The impact of the work of this year’s laureates is “truly huge,” Johan Aqvist, a member of the Nobel Committee for Chemistry, said on Wednesday. “In order to understand how proteins work, you need to know what they look like, and that’s what this year’s laureates have done.”
Wednesday’s prize was also the second this week to involve artificial intelligence, highlighting the technology’s growing significance in scientific research.
Hassabis and Jumper, the committee said, have used their AI model, AlphaFold2, to calculate the structure of all human proteins. The researchers “also predicted the structure of virtually all the 200 million proteins that researchers have so far discovered when mapping Earth’s organisms,” the committee said.
Hassabis and Jumper were part of a team at Google DeepMind, the company’s central AI lab. The lab’s AI technology can rapidly and reliably predict the physical shape of proteins and enzymes — the microscopic mechanisms that drive the behavior of viruses, bacteria, the human body and all other living things.
Proteins begin as strings of chemical compounds, before twisting and folding into three-dimensional shapes that define what they can and cannot do. Before the arrival of AlphaFold, scientists would spend months or even decades trying to pinpoint the precise shape of individual proteins.
When the Google team unveiled the technology in 2020, many scientists had assumed that such as a breakthrough was still years away. Scientists had struggled for more than 50 years to solve what was called “the protein folding problem.”

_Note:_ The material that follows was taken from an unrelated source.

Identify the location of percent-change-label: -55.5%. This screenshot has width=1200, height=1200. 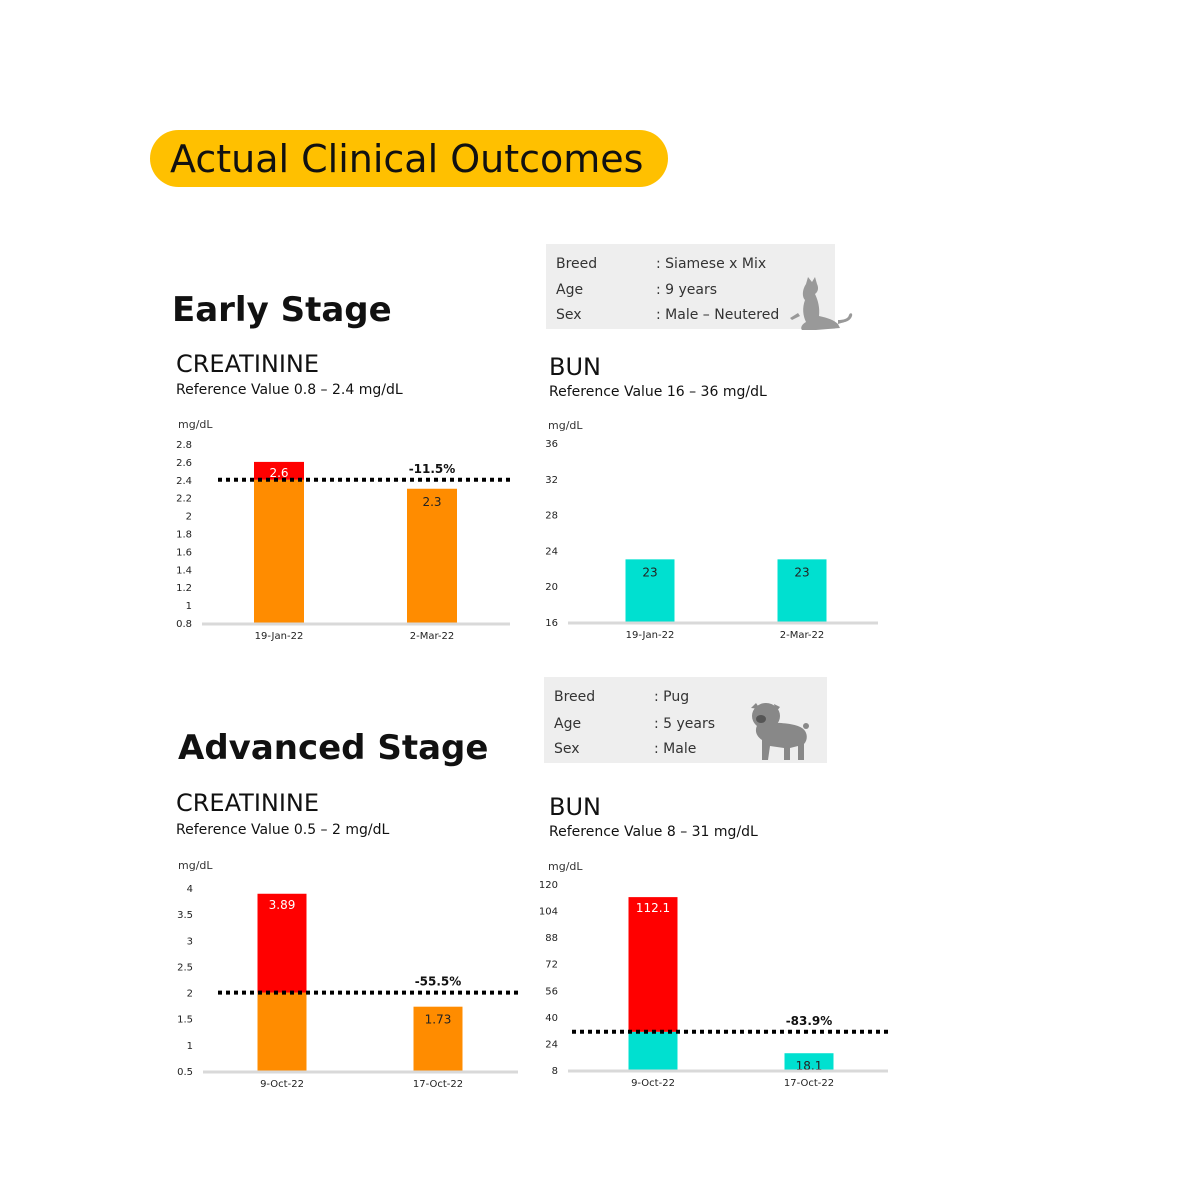
(438, 982).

Baker “opened up a completely new world of protein structures that we had never seen before,” Aqvist said. In 2003, the committee pointed out, Baker “succeeded in designing a new protein that was unlike any other protein,” which it said was “something that can only be described as an extraordinary development.”
His research group, the committee said, “has produced one imaginative protein creation after another, including proteins that can be used as pharmaceuticals, vaccines, nanomaterials and tiny sensors.” Baker’s proteins have been the basis of several potential medical treatments, like an antiviral nasal spray for Covid-19 and a medication for celiac disease. He has also co-founded more than 20 biotechnology companies.
David Baker’s research group has produced proteins that can be used as pharmaceuticals, vaccines, nanomaterials, and tiny sensors.